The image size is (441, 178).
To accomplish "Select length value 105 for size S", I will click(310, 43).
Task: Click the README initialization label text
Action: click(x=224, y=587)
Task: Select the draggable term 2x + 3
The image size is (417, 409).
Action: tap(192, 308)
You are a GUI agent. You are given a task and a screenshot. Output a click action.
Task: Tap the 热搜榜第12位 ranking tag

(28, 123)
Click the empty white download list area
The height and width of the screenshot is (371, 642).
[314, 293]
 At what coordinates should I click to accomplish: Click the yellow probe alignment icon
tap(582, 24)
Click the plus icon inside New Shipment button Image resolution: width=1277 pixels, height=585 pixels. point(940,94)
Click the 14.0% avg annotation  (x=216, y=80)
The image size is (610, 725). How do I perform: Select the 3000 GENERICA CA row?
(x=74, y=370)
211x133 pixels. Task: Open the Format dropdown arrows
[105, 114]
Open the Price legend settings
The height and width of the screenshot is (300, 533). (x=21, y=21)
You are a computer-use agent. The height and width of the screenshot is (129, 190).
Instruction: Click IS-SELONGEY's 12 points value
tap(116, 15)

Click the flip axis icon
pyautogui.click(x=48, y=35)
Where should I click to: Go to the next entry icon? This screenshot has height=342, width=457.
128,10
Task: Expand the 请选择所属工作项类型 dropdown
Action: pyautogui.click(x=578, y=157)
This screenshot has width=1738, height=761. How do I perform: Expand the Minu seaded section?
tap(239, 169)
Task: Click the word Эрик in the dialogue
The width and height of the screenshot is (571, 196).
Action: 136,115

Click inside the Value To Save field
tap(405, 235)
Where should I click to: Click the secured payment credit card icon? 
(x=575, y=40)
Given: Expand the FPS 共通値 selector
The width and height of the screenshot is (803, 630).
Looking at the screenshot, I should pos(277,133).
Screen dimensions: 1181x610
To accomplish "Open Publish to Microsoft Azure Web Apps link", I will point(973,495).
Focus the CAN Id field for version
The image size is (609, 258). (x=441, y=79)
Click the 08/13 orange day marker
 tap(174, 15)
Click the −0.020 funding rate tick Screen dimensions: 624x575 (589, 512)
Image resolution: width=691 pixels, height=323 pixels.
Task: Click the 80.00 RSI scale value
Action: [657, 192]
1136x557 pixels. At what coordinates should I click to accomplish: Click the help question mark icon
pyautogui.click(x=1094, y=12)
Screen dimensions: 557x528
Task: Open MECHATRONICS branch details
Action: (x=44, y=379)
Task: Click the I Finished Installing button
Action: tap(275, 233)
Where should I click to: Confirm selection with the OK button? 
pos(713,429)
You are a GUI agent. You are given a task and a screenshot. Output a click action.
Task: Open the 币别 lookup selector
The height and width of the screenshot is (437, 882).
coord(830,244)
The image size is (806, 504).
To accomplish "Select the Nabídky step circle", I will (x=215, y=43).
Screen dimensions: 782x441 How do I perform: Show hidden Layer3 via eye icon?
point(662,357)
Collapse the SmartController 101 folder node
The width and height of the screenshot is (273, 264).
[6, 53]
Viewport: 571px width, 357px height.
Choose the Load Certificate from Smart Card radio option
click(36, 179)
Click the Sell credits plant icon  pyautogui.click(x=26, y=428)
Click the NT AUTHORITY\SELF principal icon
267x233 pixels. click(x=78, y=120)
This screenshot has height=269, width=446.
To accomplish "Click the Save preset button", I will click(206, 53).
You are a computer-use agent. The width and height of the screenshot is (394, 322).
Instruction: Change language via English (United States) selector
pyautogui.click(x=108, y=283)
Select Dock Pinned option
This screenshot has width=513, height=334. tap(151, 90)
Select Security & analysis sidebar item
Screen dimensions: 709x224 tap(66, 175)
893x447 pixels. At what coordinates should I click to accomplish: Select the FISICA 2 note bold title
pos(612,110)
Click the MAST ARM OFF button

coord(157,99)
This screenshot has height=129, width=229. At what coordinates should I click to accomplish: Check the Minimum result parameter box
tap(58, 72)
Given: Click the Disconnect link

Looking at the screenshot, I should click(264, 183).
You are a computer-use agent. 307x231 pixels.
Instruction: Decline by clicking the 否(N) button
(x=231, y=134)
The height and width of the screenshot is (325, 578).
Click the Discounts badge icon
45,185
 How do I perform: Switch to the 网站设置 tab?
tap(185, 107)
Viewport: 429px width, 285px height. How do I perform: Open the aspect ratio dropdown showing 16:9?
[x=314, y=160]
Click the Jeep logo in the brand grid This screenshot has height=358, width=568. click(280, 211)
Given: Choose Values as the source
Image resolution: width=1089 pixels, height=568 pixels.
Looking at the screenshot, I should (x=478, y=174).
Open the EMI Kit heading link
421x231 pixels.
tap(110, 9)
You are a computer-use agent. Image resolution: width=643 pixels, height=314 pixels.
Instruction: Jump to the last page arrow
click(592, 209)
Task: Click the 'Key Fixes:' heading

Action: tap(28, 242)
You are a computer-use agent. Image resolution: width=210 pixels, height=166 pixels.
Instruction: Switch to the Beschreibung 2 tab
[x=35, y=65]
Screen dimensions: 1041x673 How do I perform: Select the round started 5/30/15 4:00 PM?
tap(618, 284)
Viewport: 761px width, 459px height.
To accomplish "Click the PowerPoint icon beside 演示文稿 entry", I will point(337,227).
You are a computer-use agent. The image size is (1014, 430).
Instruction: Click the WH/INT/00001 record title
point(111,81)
☆ ☆ ☆ ☆
#### WHAT NEEDS TO BE DONE:
Every record above is to be written out exactly.

#### FINISHED EXERCISE:
The image size is (441, 178).
To accomplish "Select length value 105 for size S", I will click(310, 43).
Task: Click the README initialization label text
Action: click(x=224, y=587)
Task: Select the draggable term 2x + 3
The image size is (417, 409).
Action: tap(192, 308)
You are a GUI agent. You are given a task and a screenshot. Output a click action.
Task: Tap the 热搜榜第12位 ranking tag

(28, 123)
Click the empty white download list area
The height and width of the screenshot is (371, 642).
[314, 293]
 At what coordinates should I click to accomplish: Click the yellow probe alignment icon
tap(582, 24)
Click the plus icon inside New Shipment button Image resolution: width=1277 pixels, height=585 pixels. point(940,94)
Click the 14.0% avg annotation  (x=216, y=80)
The image size is (610, 725). How do I perform: Select the 3000 GENERICA CA row?
(x=74, y=370)
211x133 pixels. Task: Open the Format dropdown arrows
[105, 114]
Open the Price legend settings
The height and width of the screenshot is (300, 533). (x=21, y=21)
You are a computer-use agent. The height and width of the screenshot is (129, 190).
Instruction: Click IS-SELONGEY's 12 points value
tap(116, 15)

Click the flip axis icon
pyautogui.click(x=48, y=35)
Where should I click to: Go to the next entry icon? This screenshot has height=342, width=457.
128,10
Task: Expand the 请选择所属工作项类型 dropdown
Action: pyautogui.click(x=578, y=157)
This screenshot has width=1738, height=761. How do I perform: Expand the Minu seaded section?
tap(239, 169)
Task: Click the word Эрик in the dialogue
The width and height of the screenshot is (571, 196).
Action: 136,115

Click inside the Value To Save field
tap(405, 235)
Where should I click to: Click the secured payment credit card icon? 
(x=575, y=40)
Given: Expand the FPS 共通値 selector
The width and height of the screenshot is (803, 630).
Looking at the screenshot, I should pos(277,133).
Screen dimensions: 1181x610
To accomplish "Open Publish to Microsoft Azure Web Apps link", I will point(973,495).
Focus the CAN Id field for version
The image size is (609, 258). (x=441, y=79)
Click the 08/13 orange day marker
 tap(174, 15)
Click the −0.020 funding rate tick Screen dimensions: 624x575 (589, 512)
Image resolution: width=691 pixels, height=323 pixels.
Task: Click the 80.00 RSI scale value
Action: [657, 192]
1136x557 pixels. At what coordinates should I click to accomplish: Click the help question mark icon
pyautogui.click(x=1094, y=12)
Screen dimensions: 557x528
Task: Open MECHATRONICS branch details
Action: (x=44, y=379)
Task: Click the I Finished Installing button
Action: tap(275, 233)
Where should I click to: Confirm selection with the OK button? 
pos(713,429)
You are a GUI agent. You are given a task and a screenshot. Output a click action.
Task: Open the 币别 lookup selector
The height and width of the screenshot is (437, 882).
coord(830,244)
The image size is (806, 504).
To accomplish "Select the Nabídky step circle", I will (x=215, y=43).
Screen dimensions: 782x441 How do I perform: Show hidden Layer3 via eye icon?
point(662,357)
Collapse the SmartController 101 folder node
The width and height of the screenshot is (273, 264).
[6, 53]
Viewport: 571px width, 357px height.
Choose the Load Certificate from Smart Card radio option
click(36, 179)
Click the Sell credits plant icon  pyautogui.click(x=26, y=428)
Click the NT AUTHORITY\SELF principal icon
267x233 pixels. click(x=78, y=120)
This screenshot has height=269, width=446.
To accomplish "Click the Save preset button", I will click(206, 53).
You are a computer-use agent. The width and height of the screenshot is (394, 322).
Instruction: Change language via English (United States) selector
pyautogui.click(x=108, y=283)
Select Dock Pinned option
This screenshot has width=513, height=334. tap(151, 90)
Select Security & analysis sidebar item
Screen dimensions: 709x224 tap(66, 175)
893x447 pixels. At what coordinates should I click to accomplish: Select the FISICA 2 note bold title
pos(612,110)
Click the MAST ARM OFF button

coord(157,99)
This screenshot has height=129, width=229. At what coordinates should I click to accomplish: Check the Minimum result parameter box
tap(58, 72)
Given: Click the Disconnect link

Looking at the screenshot, I should click(264, 183).
You are a computer-use agent. 307x231 pixels.
Instruction: Decline by clicking the 否(N) button
(x=231, y=134)
The height and width of the screenshot is (325, 578).
Click the Discounts badge icon
45,185
 How do I perform: Switch to the 网站设置 tab?
tap(185, 107)
Viewport: 429px width, 285px height. How do I perform: Open the aspect ratio dropdown showing 16:9?
[x=314, y=160]
Click the Jeep logo in the brand grid This screenshot has height=358, width=568. click(280, 211)
Given: Choose Values as the source
Image resolution: width=1089 pixels, height=568 pixels.
Looking at the screenshot, I should (x=478, y=174).
Open the EMI Kit heading link
421x231 pixels.
tap(110, 9)
You are a computer-use agent. Image resolution: width=643 pixels, height=314 pixels.
Instruction: Jump to the last page arrow
click(592, 209)
Task: Click the 'Key Fixes:' heading

Action: tap(28, 242)
You are a computer-use agent. Image resolution: width=210 pixels, height=166 pixels.
Instruction: Switch to the Beschreibung 2 tab
[x=35, y=65]
Screen dimensions: 1041x673 How do I perform: Select the round started 5/30/15 4:00 PM?
tap(618, 284)
Viewport: 761px width, 459px height.
To accomplish "Click the PowerPoint icon beside 演示文稿 entry", I will point(337,227).
You are a computer-use agent. The image size is (1014, 430).
Instruction: Click the WH/INT/00001 record title
point(111,81)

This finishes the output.